Wharton traveled incessantly, and maintained a social calendar that would have taxed the stamina of a royal personage. Lewis might have preserved fewer notes of her engagements and expeditions. One house party or luncheon is very like another, even if one meets the Comtesse de Noailles and the Marquess of Ripon. So also he might have omitted the discussion of many minor works and left himself scope for a more lingering view of the best.
The book dazzles us with more glittering trifles than we require. I suppose some readers will be glad to learn what Edith Wharton served at her picnics (ham, chicken, eggs, olives, etc.), or how many silver knives she once borrowed from Henry Adams’s lady friend (four dozen). But would they rather receive such knowledge than the following anecdote, about teen-age Edith, which Lewis shrinks to half a sentence?

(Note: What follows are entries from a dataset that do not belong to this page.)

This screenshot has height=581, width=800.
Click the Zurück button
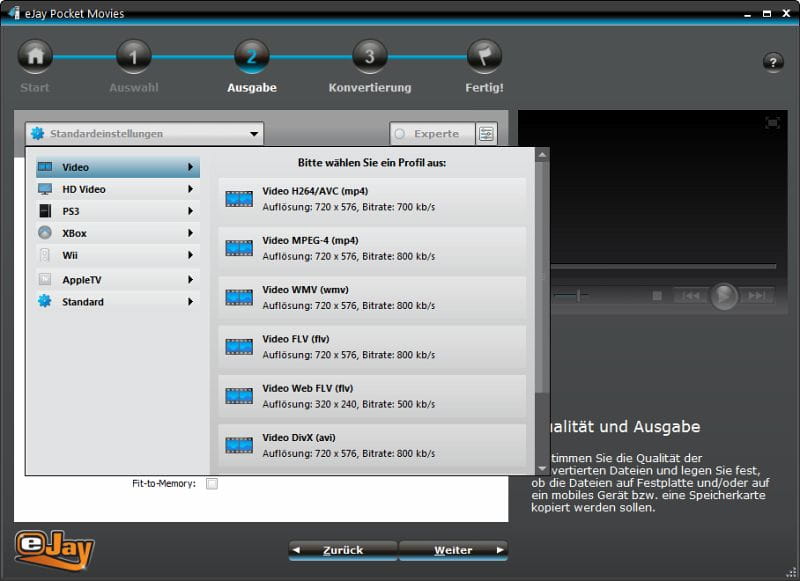pyautogui.click(x=341, y=550)
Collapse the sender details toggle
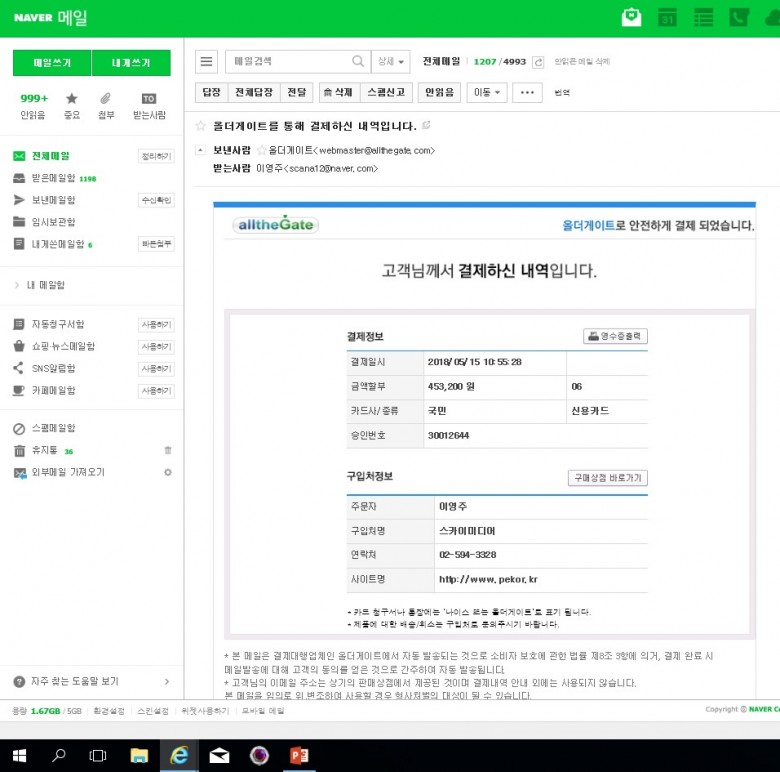 coord(201,150)
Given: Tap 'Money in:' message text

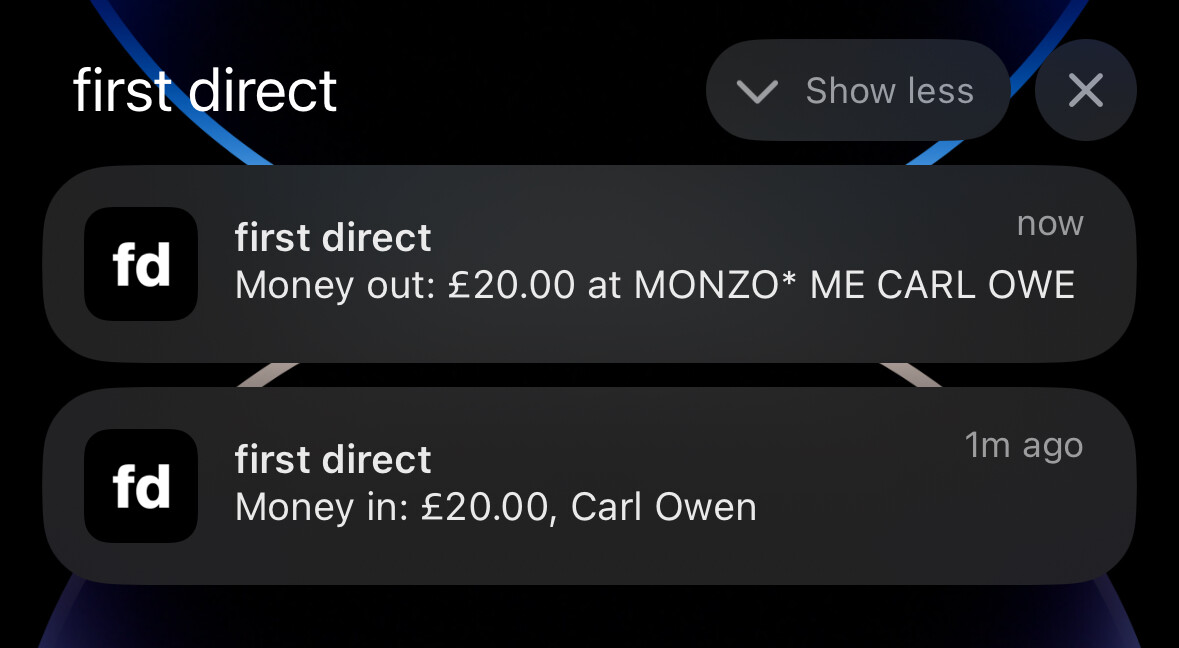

It was not thought necessary to feed my literary ambitions with foolscap, and for lack of paper I was driven to begging for the wrappings of the parcels delivered at the house. After a while these were regarded as belonging to me, and I always kept a stack in my room. It never occurred to me to fold and cut the big brown sheets, and I used to spread them on the floor and travel over them on my hands and knees, building up long parallel columns of blank verse headed: “Scene: A Venetian palace,” or “Dramatis Personae” (which I never knew how to pronounce).